| Re: Band gap and DFT-D3 ( No.1 )|
- Date: 2022/12/07 11:58
- Name: T. Ozaki
I think that the band gap of 0.65 eV for the WS2/GaS double layer is a proper result within GGA-PBE.
The gap of the double layer is mainly contributed by the WS2 layer rather than GaS, and
the small band gap is due to the in-plane lattice constant in the double layer.
From Materials Project, the in-plane lattice constants optimized by the GGA-PBE are found to be
3.191 Ang. for WS2 bulk
3.627 Ang. for GaS bulk
So, the average lattice contant is (3.191+3.627)/2 = 3.409 Ang. consistent with yours.

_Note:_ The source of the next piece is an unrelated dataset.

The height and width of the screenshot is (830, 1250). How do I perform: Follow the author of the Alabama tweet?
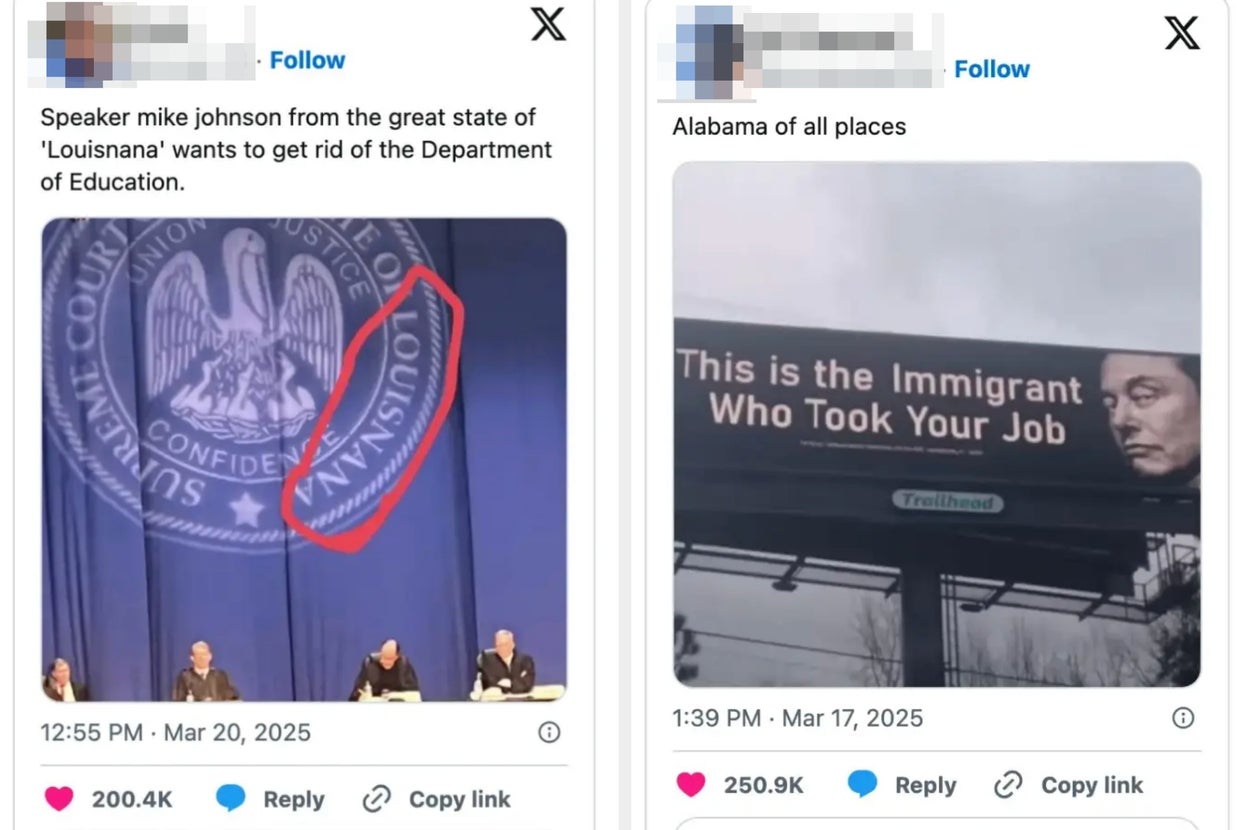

Then, each monolayer exhibits the following band gaps:
WS2 1.78 eV at 3.191 Ang.
WS2 0.82 eV at 3.409 Ang.
GaS 2.65 eV at 3.409 Ang.
Thus, it turns out that the expansion of the in-plain lattice constant for WS2 layer largely reduces the gap,
while the GaS still keeps the large gap.
The similar behavior has been reported at https://doi.org/10.1039/C4RA06378C
By considering a fact that the interaction between the WS2 and GaS layers in the double layer makes the band width wider,
the gap (0.82 eV) of the WS2 molayer must become smaller in the double layer, resulting in the gap of 0.65 eV
in the double layer.
| Re: Band gap and DFT-D3 ( No.2 )|
- Date: 2022/12/07 10:49
- Name: Vicky
- Dear Professor Ozaki,
Thank you very much for your prompt reply. I understand now the reason behind the reduced band gap.